Top of Records supplied
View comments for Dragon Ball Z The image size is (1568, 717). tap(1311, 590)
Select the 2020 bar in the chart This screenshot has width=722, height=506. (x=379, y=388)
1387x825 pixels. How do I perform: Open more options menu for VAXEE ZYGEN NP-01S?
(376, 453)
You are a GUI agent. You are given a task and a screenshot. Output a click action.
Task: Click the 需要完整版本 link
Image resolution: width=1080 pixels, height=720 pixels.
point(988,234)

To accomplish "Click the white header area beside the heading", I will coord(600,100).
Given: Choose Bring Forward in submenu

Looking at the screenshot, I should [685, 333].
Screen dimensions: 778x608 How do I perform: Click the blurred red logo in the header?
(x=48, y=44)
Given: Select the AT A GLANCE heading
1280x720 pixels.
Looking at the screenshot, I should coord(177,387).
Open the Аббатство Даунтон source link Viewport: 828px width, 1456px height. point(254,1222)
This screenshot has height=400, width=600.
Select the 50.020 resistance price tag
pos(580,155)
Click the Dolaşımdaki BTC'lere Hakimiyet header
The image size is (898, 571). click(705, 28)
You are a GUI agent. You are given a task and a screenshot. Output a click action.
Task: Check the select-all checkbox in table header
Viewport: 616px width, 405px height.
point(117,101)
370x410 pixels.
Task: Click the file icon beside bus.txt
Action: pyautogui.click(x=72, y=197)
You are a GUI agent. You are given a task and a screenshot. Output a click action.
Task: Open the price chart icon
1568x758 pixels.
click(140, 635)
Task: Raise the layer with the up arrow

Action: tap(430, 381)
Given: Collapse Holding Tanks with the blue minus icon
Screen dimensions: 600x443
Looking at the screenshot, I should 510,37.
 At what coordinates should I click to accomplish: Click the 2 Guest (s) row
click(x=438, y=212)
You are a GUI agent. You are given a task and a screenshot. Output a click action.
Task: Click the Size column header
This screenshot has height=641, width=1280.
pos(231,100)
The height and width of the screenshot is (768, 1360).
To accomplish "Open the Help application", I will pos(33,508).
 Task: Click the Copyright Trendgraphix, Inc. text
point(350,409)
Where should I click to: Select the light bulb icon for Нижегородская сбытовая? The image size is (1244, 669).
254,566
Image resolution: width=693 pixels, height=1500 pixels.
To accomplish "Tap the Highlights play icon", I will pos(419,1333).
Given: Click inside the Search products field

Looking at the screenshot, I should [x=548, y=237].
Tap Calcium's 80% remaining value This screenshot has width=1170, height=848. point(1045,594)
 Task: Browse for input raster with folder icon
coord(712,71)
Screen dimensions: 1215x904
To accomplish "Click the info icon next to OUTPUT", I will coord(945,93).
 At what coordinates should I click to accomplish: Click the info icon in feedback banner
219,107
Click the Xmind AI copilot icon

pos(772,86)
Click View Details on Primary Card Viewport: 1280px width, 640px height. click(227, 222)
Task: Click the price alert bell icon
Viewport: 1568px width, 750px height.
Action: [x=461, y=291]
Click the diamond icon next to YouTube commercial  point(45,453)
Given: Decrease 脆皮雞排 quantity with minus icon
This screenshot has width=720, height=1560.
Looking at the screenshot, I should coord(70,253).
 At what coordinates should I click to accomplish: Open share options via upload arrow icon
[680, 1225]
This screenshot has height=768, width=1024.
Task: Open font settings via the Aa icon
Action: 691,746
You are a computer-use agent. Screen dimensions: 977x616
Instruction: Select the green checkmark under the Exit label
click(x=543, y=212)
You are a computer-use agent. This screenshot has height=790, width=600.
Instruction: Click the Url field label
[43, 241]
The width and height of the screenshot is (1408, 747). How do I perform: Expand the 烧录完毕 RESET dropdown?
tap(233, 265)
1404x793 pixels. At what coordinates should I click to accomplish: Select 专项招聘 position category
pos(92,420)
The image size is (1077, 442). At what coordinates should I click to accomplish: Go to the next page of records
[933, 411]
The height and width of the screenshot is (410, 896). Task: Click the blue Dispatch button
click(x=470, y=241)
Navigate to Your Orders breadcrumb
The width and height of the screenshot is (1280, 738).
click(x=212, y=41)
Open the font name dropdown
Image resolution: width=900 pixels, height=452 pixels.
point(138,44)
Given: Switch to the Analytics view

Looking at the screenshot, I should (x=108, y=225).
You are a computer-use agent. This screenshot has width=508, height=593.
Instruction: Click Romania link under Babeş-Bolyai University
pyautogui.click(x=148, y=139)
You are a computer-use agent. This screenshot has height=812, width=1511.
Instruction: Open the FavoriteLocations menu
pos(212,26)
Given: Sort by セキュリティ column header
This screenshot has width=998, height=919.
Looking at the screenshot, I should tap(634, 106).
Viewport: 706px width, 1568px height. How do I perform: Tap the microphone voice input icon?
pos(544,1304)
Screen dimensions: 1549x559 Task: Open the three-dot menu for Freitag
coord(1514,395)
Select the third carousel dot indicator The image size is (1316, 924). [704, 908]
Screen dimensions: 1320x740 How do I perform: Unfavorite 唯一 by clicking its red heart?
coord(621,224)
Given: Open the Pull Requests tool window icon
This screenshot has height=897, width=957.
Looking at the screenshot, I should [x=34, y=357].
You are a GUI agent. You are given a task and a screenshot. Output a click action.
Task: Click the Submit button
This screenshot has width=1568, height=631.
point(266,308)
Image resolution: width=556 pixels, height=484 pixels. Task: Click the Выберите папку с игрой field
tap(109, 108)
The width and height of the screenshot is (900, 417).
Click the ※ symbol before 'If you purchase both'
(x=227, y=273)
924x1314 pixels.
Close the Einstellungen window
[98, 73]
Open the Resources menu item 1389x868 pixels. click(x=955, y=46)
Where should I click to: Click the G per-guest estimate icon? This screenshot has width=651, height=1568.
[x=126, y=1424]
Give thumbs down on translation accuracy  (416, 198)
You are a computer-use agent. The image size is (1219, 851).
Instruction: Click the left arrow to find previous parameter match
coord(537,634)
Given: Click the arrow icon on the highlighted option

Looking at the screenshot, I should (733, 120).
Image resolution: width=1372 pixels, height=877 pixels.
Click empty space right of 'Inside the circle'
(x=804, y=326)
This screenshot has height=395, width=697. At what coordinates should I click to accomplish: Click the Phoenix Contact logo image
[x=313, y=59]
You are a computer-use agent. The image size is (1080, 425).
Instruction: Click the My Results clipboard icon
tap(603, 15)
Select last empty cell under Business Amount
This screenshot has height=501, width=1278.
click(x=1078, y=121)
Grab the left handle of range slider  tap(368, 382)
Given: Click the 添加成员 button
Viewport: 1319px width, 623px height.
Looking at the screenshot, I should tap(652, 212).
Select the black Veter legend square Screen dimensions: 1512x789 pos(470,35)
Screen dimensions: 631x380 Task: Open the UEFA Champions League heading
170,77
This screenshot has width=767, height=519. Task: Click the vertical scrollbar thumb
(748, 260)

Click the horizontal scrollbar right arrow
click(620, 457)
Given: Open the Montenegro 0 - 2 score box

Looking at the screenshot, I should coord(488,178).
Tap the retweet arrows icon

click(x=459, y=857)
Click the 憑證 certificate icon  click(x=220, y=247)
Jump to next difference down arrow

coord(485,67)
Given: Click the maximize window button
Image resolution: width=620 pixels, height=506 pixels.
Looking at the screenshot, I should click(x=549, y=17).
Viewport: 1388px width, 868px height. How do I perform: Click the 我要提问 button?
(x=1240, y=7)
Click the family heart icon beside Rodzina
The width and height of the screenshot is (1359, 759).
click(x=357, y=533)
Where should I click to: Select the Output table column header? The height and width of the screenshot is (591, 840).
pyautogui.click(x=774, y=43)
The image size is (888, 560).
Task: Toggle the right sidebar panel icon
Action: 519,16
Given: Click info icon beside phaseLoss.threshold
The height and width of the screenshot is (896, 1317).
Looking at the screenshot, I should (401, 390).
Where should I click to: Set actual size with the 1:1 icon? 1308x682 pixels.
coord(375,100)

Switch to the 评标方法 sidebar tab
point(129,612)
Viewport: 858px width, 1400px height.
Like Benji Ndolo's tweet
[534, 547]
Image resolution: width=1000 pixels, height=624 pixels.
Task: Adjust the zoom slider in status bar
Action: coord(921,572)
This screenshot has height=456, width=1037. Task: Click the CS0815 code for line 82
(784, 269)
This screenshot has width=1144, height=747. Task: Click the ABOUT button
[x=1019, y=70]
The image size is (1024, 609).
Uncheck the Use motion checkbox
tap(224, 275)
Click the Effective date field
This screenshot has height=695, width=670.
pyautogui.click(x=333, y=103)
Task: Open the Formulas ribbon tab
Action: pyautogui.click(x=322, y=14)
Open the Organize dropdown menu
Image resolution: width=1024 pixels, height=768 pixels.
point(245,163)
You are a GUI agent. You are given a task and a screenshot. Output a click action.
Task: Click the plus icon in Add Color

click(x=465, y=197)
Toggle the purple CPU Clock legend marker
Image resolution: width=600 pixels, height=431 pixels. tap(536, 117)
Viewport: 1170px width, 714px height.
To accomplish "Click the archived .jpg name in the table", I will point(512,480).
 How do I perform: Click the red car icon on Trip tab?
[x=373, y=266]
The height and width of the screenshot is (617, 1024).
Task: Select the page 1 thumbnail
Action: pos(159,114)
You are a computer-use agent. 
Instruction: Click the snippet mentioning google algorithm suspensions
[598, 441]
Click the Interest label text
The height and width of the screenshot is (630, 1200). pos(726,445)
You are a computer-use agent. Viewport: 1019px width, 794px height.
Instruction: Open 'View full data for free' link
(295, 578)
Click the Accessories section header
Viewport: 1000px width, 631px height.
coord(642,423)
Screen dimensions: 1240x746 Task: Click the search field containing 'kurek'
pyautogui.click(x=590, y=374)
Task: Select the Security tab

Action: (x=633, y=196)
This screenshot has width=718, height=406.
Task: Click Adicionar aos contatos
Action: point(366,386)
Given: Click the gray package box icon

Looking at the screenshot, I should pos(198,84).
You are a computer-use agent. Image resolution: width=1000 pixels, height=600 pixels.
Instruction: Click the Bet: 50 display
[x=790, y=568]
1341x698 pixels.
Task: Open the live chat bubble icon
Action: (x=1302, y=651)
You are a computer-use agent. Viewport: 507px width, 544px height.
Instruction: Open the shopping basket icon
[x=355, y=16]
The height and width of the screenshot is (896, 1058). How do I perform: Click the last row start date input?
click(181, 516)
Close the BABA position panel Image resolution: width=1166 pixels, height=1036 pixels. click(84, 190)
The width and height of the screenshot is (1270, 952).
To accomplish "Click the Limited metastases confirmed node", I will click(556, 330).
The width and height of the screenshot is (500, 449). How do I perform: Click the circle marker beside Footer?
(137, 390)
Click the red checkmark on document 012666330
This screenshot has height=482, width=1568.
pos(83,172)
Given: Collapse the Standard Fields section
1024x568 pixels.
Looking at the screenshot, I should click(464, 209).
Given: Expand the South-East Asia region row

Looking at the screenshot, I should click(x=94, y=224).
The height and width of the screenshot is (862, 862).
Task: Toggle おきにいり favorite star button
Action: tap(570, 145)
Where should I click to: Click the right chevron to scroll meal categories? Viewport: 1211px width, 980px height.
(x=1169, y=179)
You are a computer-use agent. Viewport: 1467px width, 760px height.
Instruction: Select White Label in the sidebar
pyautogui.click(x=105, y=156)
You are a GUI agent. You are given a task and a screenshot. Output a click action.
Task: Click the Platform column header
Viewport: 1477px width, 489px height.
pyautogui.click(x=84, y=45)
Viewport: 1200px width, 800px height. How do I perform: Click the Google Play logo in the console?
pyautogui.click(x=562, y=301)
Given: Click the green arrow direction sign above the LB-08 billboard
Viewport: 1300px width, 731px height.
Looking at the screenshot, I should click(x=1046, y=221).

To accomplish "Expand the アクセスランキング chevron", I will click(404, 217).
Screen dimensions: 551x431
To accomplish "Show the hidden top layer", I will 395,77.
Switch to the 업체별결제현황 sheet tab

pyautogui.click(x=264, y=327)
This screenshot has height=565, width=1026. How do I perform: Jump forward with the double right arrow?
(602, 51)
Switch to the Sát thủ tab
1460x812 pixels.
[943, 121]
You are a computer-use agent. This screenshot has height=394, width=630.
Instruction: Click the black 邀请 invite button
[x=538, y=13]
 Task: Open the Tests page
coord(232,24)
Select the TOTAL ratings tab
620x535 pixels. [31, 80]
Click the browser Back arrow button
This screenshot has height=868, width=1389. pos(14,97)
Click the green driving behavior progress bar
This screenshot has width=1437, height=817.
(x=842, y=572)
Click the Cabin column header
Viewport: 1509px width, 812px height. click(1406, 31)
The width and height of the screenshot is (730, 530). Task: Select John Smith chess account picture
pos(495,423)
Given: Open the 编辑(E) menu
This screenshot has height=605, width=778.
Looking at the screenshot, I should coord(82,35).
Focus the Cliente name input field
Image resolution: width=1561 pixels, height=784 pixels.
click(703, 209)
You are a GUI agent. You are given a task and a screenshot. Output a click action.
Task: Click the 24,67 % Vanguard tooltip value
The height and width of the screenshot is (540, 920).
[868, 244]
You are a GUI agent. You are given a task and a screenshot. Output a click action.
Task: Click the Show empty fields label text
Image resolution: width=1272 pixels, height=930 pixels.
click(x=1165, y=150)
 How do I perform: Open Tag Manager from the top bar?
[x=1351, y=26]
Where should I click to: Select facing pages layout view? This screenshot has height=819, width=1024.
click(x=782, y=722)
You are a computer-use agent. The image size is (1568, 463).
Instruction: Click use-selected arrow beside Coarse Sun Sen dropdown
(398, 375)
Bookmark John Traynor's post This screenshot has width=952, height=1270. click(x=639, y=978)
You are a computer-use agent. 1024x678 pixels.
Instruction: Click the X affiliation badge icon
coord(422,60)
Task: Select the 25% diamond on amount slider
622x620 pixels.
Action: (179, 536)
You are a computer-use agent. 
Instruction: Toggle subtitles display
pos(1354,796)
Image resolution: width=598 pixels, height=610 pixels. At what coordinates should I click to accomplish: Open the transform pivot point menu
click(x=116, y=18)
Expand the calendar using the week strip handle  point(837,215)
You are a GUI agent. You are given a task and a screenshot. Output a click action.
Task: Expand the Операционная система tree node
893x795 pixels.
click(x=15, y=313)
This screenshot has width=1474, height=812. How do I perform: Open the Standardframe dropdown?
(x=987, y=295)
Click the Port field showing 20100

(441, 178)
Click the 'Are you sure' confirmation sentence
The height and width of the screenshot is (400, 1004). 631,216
Bottom of Records supplied
• Requirement
Counting only lines that hold the word "chart", state how many there are in the data. Write the number alone.

• Answer for the task
2